For other options in the vicinity or across the city, Myojaku and Jingumae Higuchi are both worth considering depending on your preferred format. If you're planning a broader Japan trip, the same quality-to-price logic applies to Gion Sasaki in Kyoto, HAJIME in Osaka, and akordu in Nara. You can also explore our Kashiwaya Osaka Senriyama and Isshisoden Nakamura in Kyoto for further regional Japanese dining benchmarks. For other Japan destinations, see Goh in Fukuoka, 1000 in Yokohama, and 6 in Okinawa. Complete Tokyo planning resources: Tokyo bars, Tokyo wineries, and Tokyo experiences.
| Venue | Price | Booking Difficulty | Value |
|---|---|---|---|
| Arakicho Kintsugi | ¥¥¥ | Easy | — |
| Harutaka | ¥¥¥¥ | Unknown | — |
| RyuGin | ¥¥¥¥ | Unknown | — |
| L'Effervescence | ¥¥¥¥ | Unknown | — |
| HOMMAGE | ¥¥¥¥ | Unknown | — |
| Florilège | ¥¥¥ | Unknown | — |
How Arakicho Kintsugi stacks up against the competition.
Bar seating availability is not confirmed in public sources for Arakicho Kintsugi. Given its basement location in a shared building in Yotsuya and its Michelin Plate standing, the format is likely counter or table-based — check the venue's official channels to confirm seating options before booking.
At ¥¥¥, Arakicho Kintsugi sits in the middle band of Tokyo's Japanese dining market and has earned a Michelin Plate in both 2024 and 2025 — a consistent signal of quality in one of the world's most competitive restaurant cities. For that price tier, two consecutive Michelin recognitions in Tokyo is a strong return. If you want Michelin credibility without the multi-hour commitment or booking difficulty of starred venues like RyuGin or Harutaka, this is a sensible choice.
The restaurant is in a basement (B1F) of a shared building in Yotsuya, Shinjuku City — not a street-level presence, so allow time to locate it. It has held a Michelin Plate for at least two consecutive years (2024 and 2025), which means inspectors have found it consistently worth noting without elevating it to star level. Go expecting focused Japanese cuisine at a mid-to-upper-mid price point, not a grand-occasion blowout.
No dietary policy is documented for Arakicho Kintsugi. Japanese cuisine at this price tier often involves set courses with limited substitution flexibility, so if you have allergies or strict dietary requirements, communicate them at the time of reservation rather than on arrival.

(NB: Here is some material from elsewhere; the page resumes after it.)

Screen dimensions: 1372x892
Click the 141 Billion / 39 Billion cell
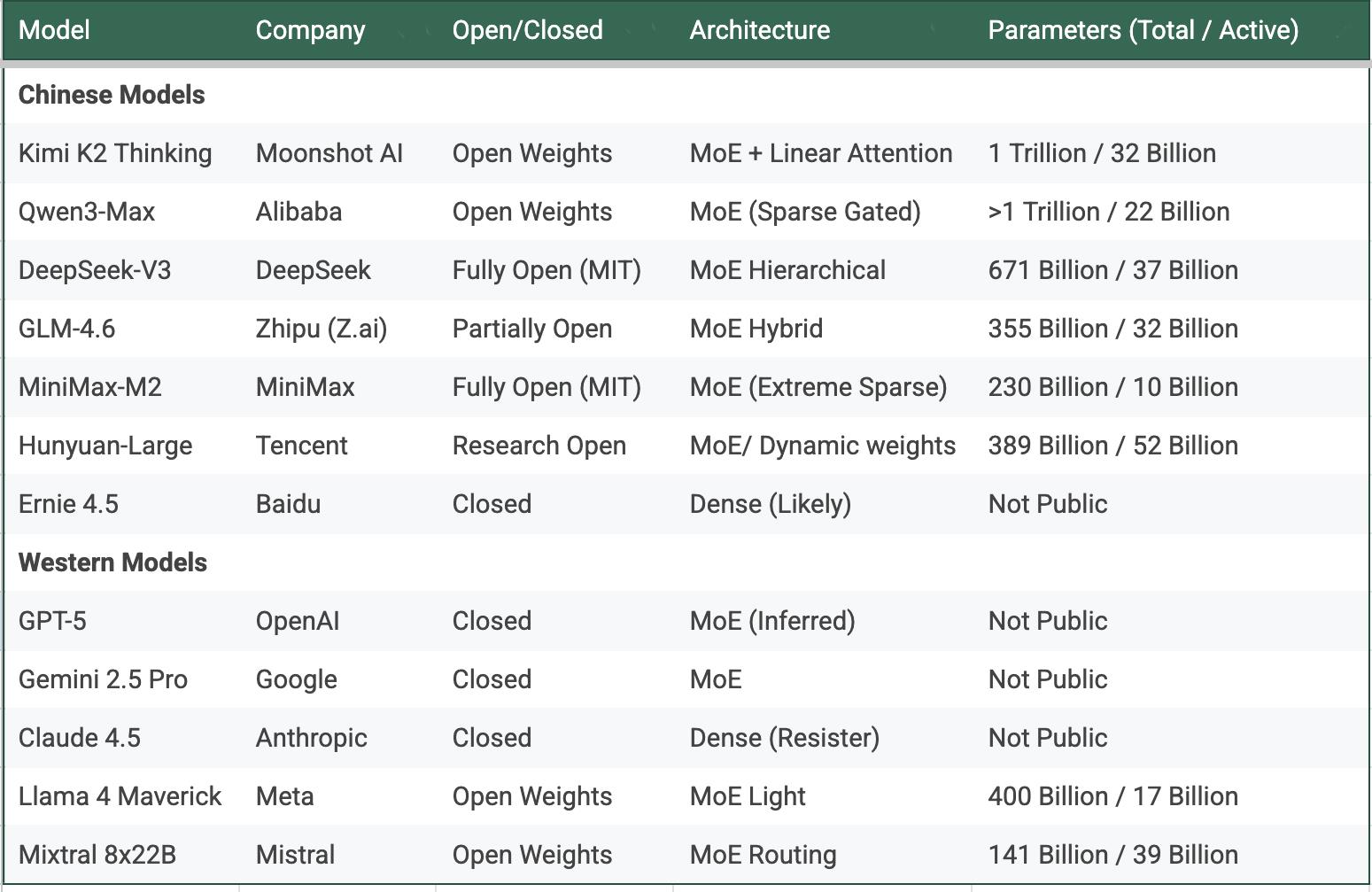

Specific menu format and pricing are not confirmed in available data, but at ¥¥¥ and with back-to-back Michelin Plate recognition, a structured course format is typical for this category in Tokyo. If you're comparing value against starred alternatives, Arakicho Kintsugi likely offers a more accessible entry point than RyuGin or Harutaka while still carrying independent third-party validation.
Tokyo's Michelin-recognised Japanese restaurants at this price tier are generally well-suited to solo diners, particularly if counter seating is available — confirm with the restaurant directly. The Yotsuya location is easy to reach from central Shinjuku or Yotsuya Station, which makes it a practical solo dinner option without the logistical overhead of further-flung venues.
Specific menu items are not documented, so ordering advice beyond the venue data would be speculation. At a Michelin Plate-level Japanese restaurant in this price range, a set course is typically the intended format — ordering à la carte, if available, may not represent the kitchen at its best. Ask on booking whether a course menu is the recommended option.
Keep this venue in your Pearl passport, rate it after you visit, and track it alongside every other place you collect.